▶ Text excerpt
# Somethings Wrong?(Please Help)



## corruptphantasm (May 15, 2012)

Ok so My little gu being not even a year old (2011 Varnyard) just got up from hibernation a week or two ago. Everything has seemed fine eating good but seeming extra lazy but i figured that was from just wakeing up but recently (past couple days) he hasnt been eating as much and last night i noticed his toes are like sghaking/twitching and he's not very active he gets up late then just lays by the door of his cage all night. I know its not MBD he has a solar glow MVB and a reptisun and he's been fine. I noticed however he has some shed that looks like it might be stuck could that be it(bad shed) his humidity has been kinda low (having some trouble keeping it up rate now for some reason).
*Some info:*I dont have current Temps but usually his basking spot was 110 roughly And the cool side in the 80's 
He's on cypress mulch
Hasnt shed yet (sence he woke up)

[Items in a dataset]
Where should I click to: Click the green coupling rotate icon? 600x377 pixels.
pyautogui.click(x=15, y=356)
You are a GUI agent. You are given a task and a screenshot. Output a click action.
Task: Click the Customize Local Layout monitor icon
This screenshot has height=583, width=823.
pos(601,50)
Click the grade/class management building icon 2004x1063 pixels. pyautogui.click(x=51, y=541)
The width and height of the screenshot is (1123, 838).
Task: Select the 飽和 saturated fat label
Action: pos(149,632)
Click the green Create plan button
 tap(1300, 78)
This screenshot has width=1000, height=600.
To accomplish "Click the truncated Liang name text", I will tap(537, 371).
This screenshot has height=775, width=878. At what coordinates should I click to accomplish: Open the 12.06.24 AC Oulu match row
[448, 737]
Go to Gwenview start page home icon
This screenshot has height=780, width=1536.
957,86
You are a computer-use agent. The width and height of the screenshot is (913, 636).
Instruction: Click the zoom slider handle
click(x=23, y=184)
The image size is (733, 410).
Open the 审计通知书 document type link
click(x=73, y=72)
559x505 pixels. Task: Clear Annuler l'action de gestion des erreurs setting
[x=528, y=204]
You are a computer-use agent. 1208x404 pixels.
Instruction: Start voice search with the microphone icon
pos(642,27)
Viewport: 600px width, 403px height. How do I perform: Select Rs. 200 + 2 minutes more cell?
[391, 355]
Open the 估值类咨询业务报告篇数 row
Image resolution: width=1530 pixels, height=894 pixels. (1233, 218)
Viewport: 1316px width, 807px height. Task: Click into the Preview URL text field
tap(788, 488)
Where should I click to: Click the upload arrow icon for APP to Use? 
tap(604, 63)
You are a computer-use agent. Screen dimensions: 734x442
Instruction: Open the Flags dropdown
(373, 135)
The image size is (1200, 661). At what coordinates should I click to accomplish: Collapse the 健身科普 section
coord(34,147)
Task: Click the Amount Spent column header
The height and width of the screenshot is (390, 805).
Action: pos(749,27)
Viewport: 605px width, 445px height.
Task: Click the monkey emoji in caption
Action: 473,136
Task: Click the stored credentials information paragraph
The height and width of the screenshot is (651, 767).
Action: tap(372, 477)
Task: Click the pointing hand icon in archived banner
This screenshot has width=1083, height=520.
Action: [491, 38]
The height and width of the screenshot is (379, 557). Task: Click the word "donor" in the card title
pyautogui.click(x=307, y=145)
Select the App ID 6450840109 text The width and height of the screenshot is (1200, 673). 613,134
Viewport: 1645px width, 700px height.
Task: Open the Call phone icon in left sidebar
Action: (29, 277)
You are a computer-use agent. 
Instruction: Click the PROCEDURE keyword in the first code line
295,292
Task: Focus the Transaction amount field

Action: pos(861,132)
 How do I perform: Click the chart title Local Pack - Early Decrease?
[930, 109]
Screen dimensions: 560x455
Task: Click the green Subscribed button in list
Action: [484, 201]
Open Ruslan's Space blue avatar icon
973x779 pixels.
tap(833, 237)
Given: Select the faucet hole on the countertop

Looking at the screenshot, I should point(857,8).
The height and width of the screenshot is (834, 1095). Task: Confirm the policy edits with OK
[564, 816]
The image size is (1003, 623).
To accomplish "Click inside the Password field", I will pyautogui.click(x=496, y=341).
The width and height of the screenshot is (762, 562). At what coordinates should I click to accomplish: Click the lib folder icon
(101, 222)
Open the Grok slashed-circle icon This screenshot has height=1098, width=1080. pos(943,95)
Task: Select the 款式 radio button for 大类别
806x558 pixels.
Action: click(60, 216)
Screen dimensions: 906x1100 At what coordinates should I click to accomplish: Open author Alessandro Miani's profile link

▶ What to work on
1. Answer these questions about the forum post, one line each:
(a) What basking spot temperature does the post give?
(b) Which two lights does the post say he has?
(c) What is he kept on?
2. Pull out the part of the forum post from "Ok so My little" up to and including "he woke up)", word for word.

▶ Solved tasks
1.
(a) Roughly 110
(b) A solar glow MVB and a reptisun
(c) Cypress mulch

2.
Ok so My little gu being not even a year old (2011 Varnyard) just got up from hibernation a week or two ago. Everything has seemed fine eating good but seeming extra lazy but i figured that was from just wakeing up but recently (past couple days) he hasnt been eating as much and last night i noticed his toes are like sghaking/twitching and he's not very active he gets up late then just lays by the door of his cage all night. I know its not MBD he has a solar glow MVB and a reptisun and he's been fine. I noticed however he has some shed that looks like it might be stuck could that be it(bad shed) his humidity has been kinda low (having some trouble keeping it up rate now for some reason).
*Some info:*I dont have current Temps but usually his basking spot was 110 roughly And the cool side in the 80's 
He's on cypress mulch
Hasnt shed yet (sence he woke up)